I'm developing an Android app using OpenGL ES 2. The problem I am encountering is that the glClear() function is taking so long to process that the game appears jittery as frames are delayed. The output of a run of the program with timing probes shows that while setting up all vertices and images from the atlas only takes less than 1 millisecond, glClear() takes between 10 and 20 milliseconds. In fact, the clearing often takes up to 95% of the total rendering time. My code is based upon common tutorials, and the Render function is this:

private void Render(float[] m, short[] indices) {
    Log.d("time", "--START RENDER--");

    // get handle to vertex shader's vPosition member
    int mPositionHandle = GLES20.glGetAttribLocation(riGraphicTools.sp_Image, "vPosition");

    // Enable generic vertex attribute array
    GLES20.glEnableVertexAttribArray(mPositionHandle);

    // Prepare the triangle coordinate data
    GLES20.glVertexAttribPointer(mPositionHandle, 3,
    GLES20.GL_FLOAT, true,
    0, vertexBuffer);

    // Get handle to texture coordinates location
    int mTexCoordLoc = GLES20.glGetAttribLocation(riGraphicTools.sp_Image, "a_texCoord" );

    // Enable generic vertex attribute array
    GLES20.glEnableVertexAttribArray ( mTexCoordLoc );

    // Prepare the texturecoordinates
    GLES20.glVertexAttribPointer ( mTexCoordLoc, 2, GLES20.GL_FLOAT,
    false, 
    0, uvBuffer);

    // Get handle to shape's transformation matrix
    int mtrxhandle = GLES20.glGetUniformLocation(riGraphicTools.sp_Image, "uMVPMatrix");

    // Apply the projection and view transformation
    GLES20.glUniformMatrix4fv(mtrxhandle, 1, false, m, 0);

    // Get handle to textures locations
    int mSamplerLoc = GLES20.glGetUniformLocation (riGraphicTools.sp_Image, "s_texture" );

    // Set the sampler texture unit to 0, where we have saved the texture.
    GLES20.glUniform1i ( mSamplerLoc, 0);

    long clearTime = System.nanoTime();
    GLES20.glClear(GLES20.GL_COLOR_BUFFER_BIT);
    Log.d("time", "Clear time is " + (System.nanoTime() - clearTime));

    // Draw the triangles
    GLES20.glDrawElements(GLES20.GL_TRIANGLES, indices.length,
    GLES20.GL_UNSIGNED_SHORT, drawListBuffer);

    // Disable vertex array
    GLES20.glDisableVertexAttribArray(mPositionHandle);
    GLES20.glDisableVertexAttribArray(mTexCoordLoc);

    Log.d("time", "--END RENDER--");
}

I have tried moving the png atlas to /drawable-nodpi but it had no effect.

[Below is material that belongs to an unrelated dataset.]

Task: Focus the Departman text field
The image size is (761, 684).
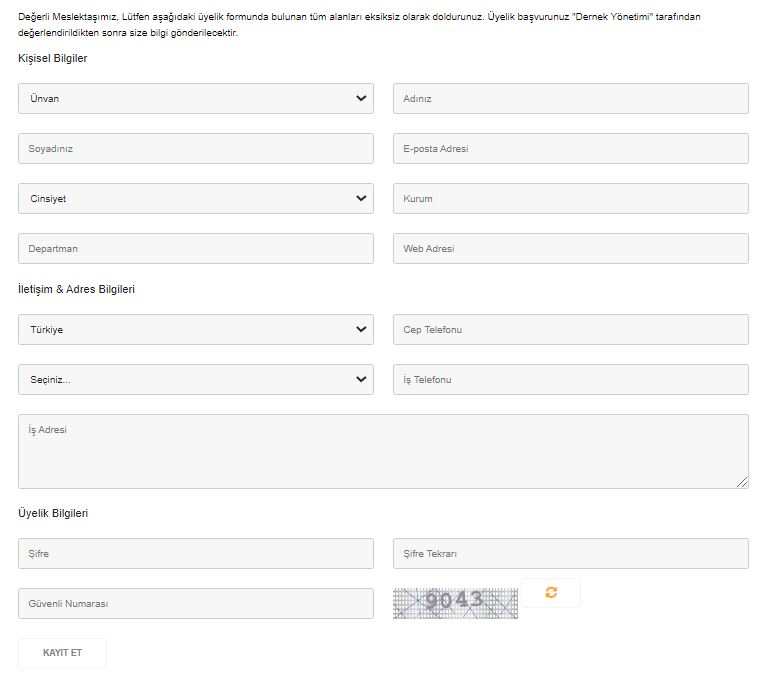Action: 196,248
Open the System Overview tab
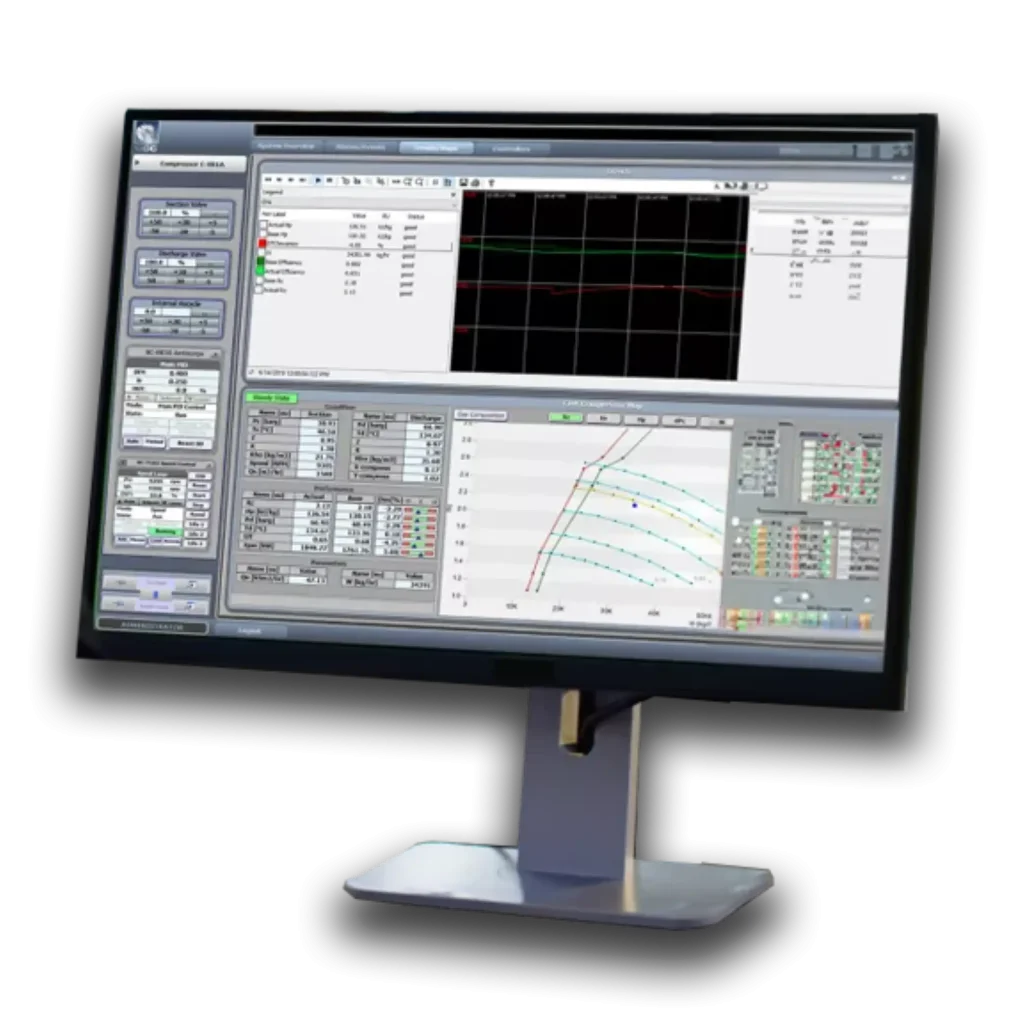The width and height of the screenshot is (1024, 1024). 286,148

I have tried using the glFlush() and glFinish() functions as well. Interestingly, if I do not call glClear() then it must automatically be called. This is because the total rendering time is still as high as when it was called, and there is no remnants of the previous frame onscreen. Only the first call to glClear() is time-consuming. If it is called again, the subsequent calls are only 1 or 2 milliseconds.

I have also tried different combinations of parameters (such as GLES20.GL_DEPTH_BUFFER_BIT), and using glClearColor(). The clear time is still high.

Thank you in advance.

like image 764
Ian Avatar asked Apr 10 '15 00:04

Ian


1 Answers

You're not measuring what you think you are. Measuring the elapsed time of an OpenGL API call is mostly meaningless.

Asynchronicity

The key aspect to understand is that OpenGL is an API to pass work to a GPU. The easiest mental model (which largely corresponds to reality) is that when you make OpenGL API calls, you queue up work that will later be submitted to the GPU. For example, if you make a glDraw*() call, picture the call building a work item that gets queued up, and at some point later will be submitted to the GPU for execution.

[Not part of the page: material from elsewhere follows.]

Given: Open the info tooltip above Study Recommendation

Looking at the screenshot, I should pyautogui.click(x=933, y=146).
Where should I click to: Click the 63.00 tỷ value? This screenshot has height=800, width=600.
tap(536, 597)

In other words, the API is highly asynchronous. The work you request by making API calls is not completed by the time the call returns. In most cases, it's not even submitted to the GPU for execution yet. It is only queued up, and will be submitted at some point later, mostly outside your control.

A consequence of this general approach is that the time you measure to make a glClear() call has pretty much nothing to do with how long it takes to clear the framebuffer.

Synchronization

Now that we established how the OpenGL API is asynchronous, the next concept to understand is that a certain level of synchronization is necessary.

Let's look at a workload where the overall throughput is limited by the GPU (either by GPU performance, or because the frame rate is capped by the display refresh). If we kept the whole system entirely asynchronous, and the CPU can produce GPU commands faster than the GPU can process them, we would be queuing up a gradually increasing amount of work. This is undesirable for a couple of reasons:

  • In the extreme case, the amount of queued up work would grow towards infinity, and we would run out of memory just from storing the queued up GPU commands.
  • In apps that need to respond to user input, like games, we would get increasing latency between user input and rendering.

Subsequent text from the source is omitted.